Excerpt from a dataset:

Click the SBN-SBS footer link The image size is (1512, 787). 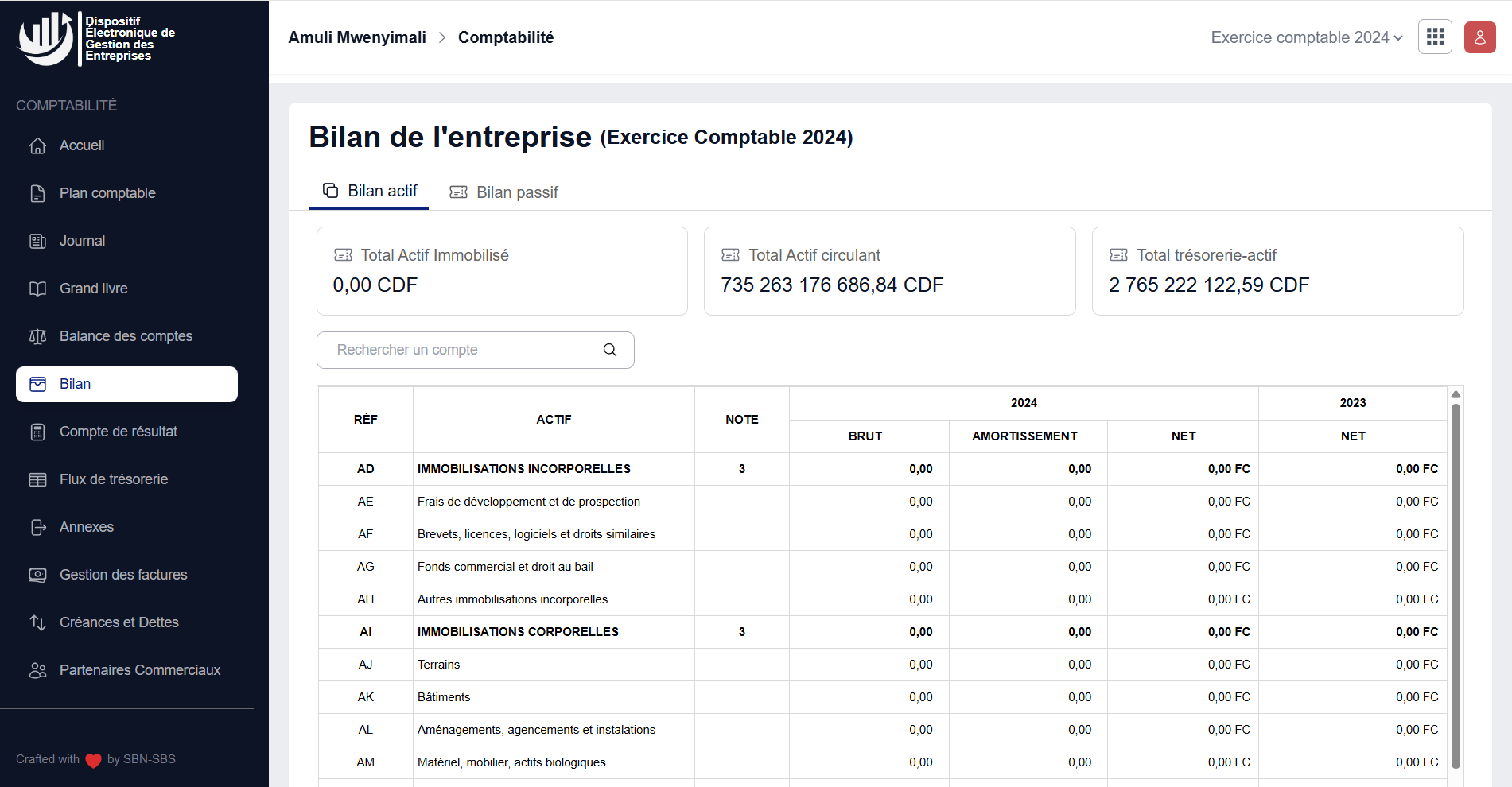(x=147, y=758)
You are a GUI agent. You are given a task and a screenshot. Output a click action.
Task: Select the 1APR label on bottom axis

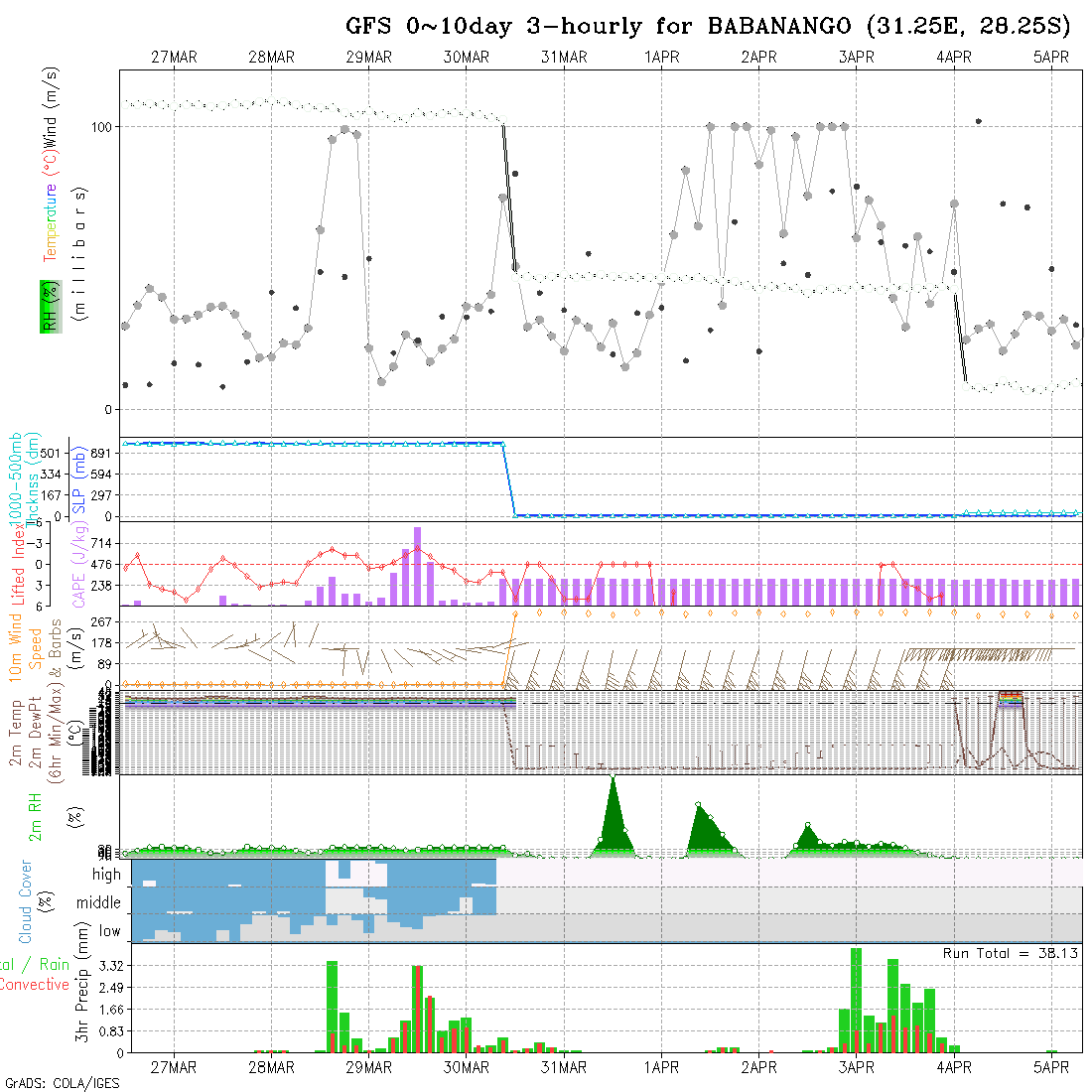(x=661, y=1067)
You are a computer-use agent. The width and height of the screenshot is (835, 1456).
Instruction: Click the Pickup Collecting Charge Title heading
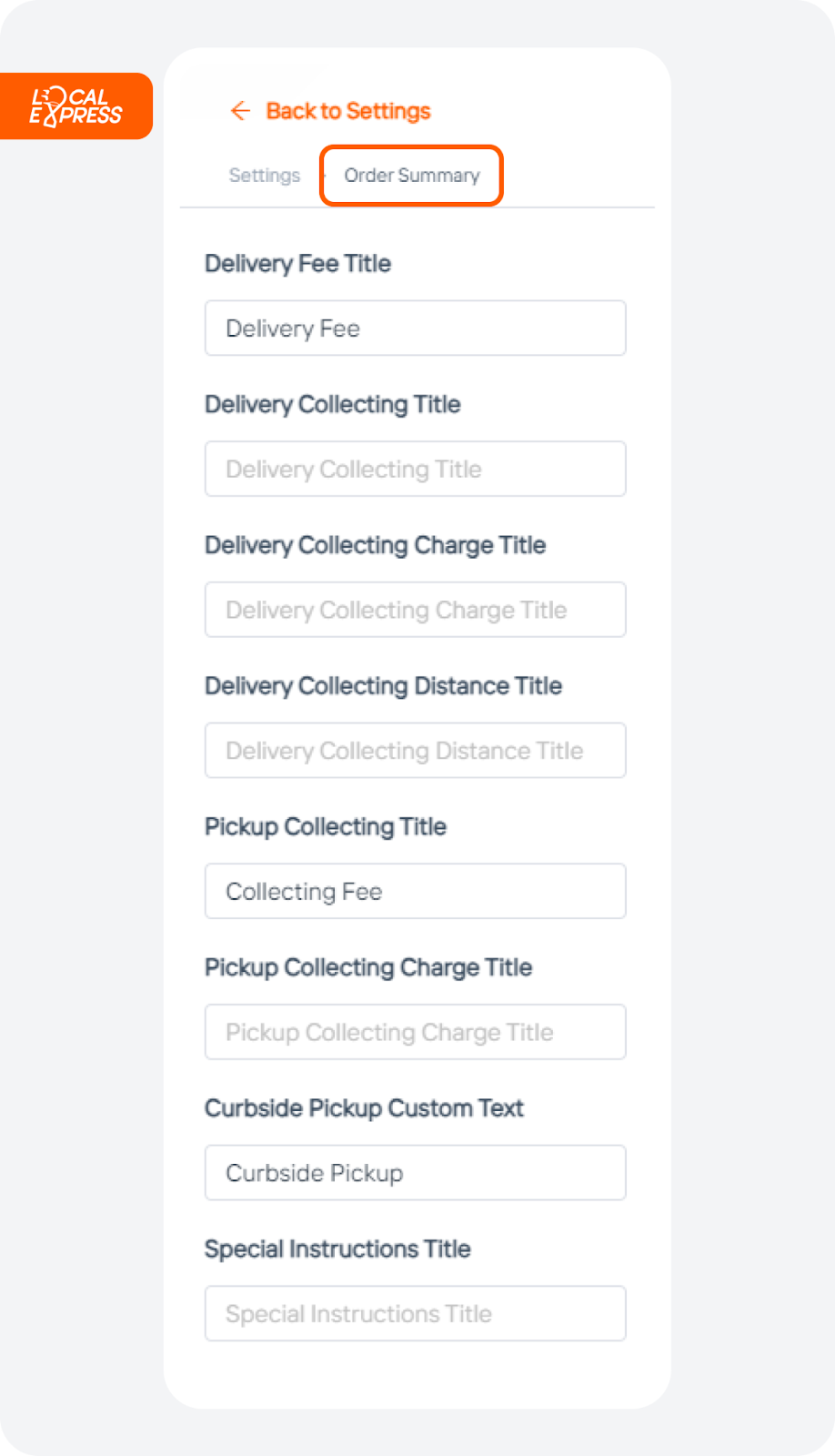[368, 967]
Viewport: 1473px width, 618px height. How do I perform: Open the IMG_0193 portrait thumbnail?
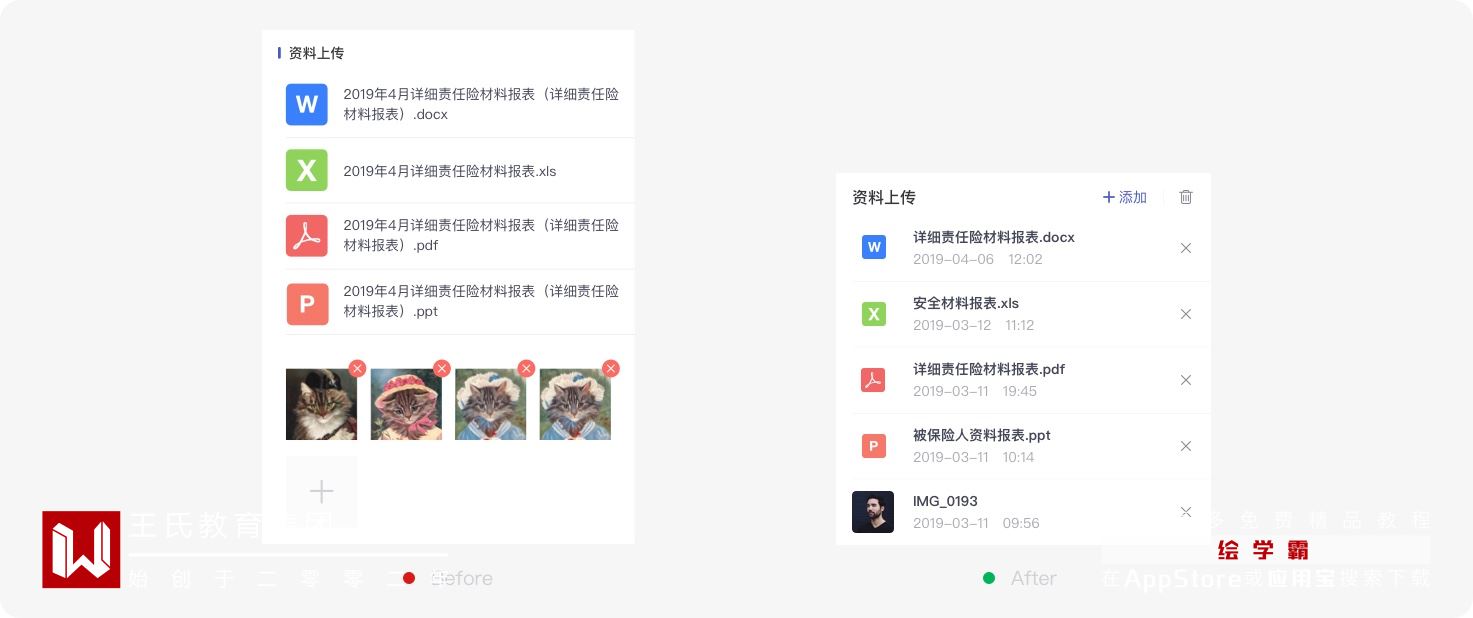(x=873, y=512)
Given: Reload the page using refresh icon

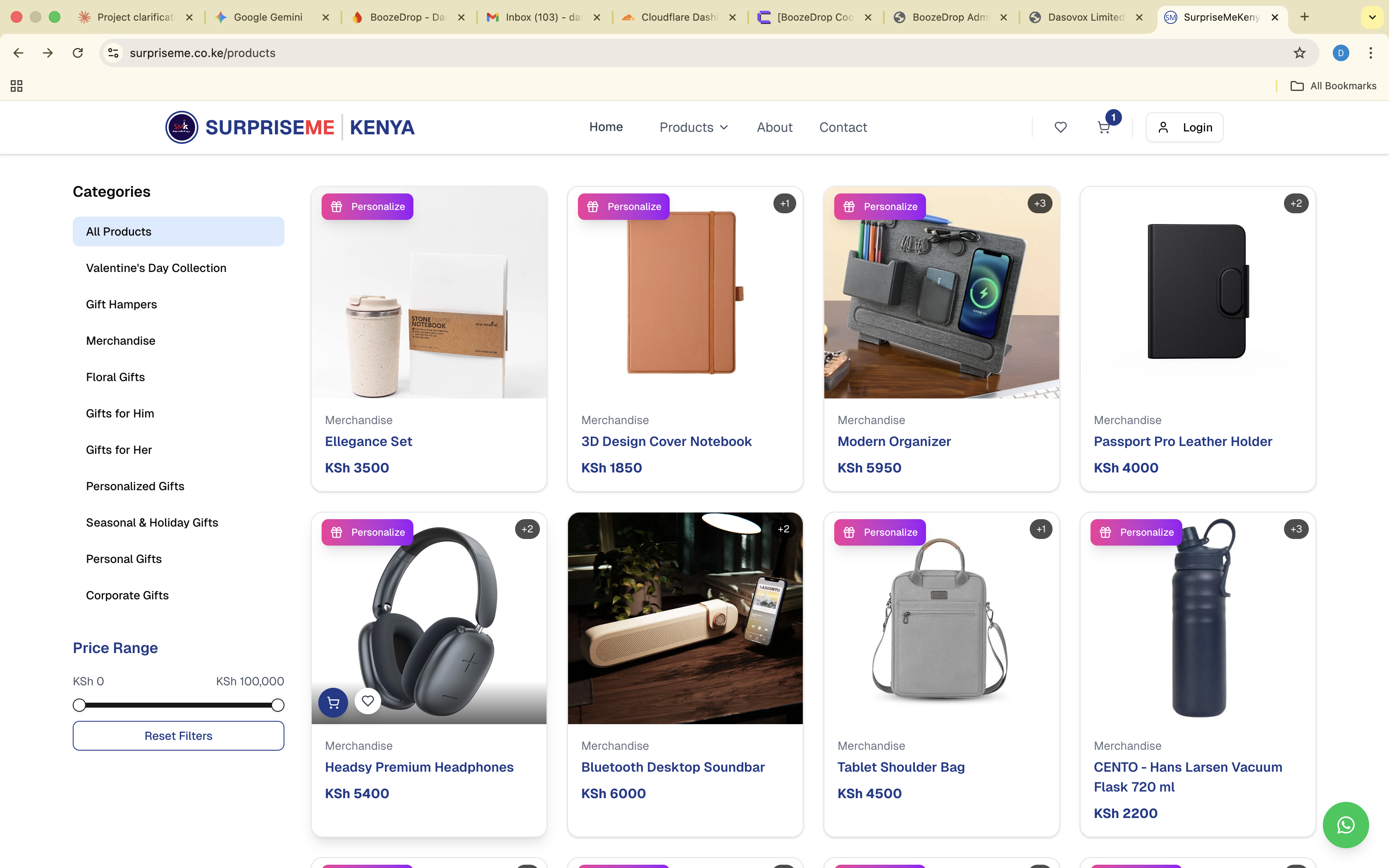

◆ What is needed
Copy out verbatim the stretch of the items from the line that contains "Viewport: 1473px width, 618px" through the end of the items, omitting the pictures.

◆ Solution
Viewport: 1473px width, 618px height. How do I perform: Open the IMG_0193 portrait thumbnail?
(x=873, y=512)
Given: Reload the page using refresh icon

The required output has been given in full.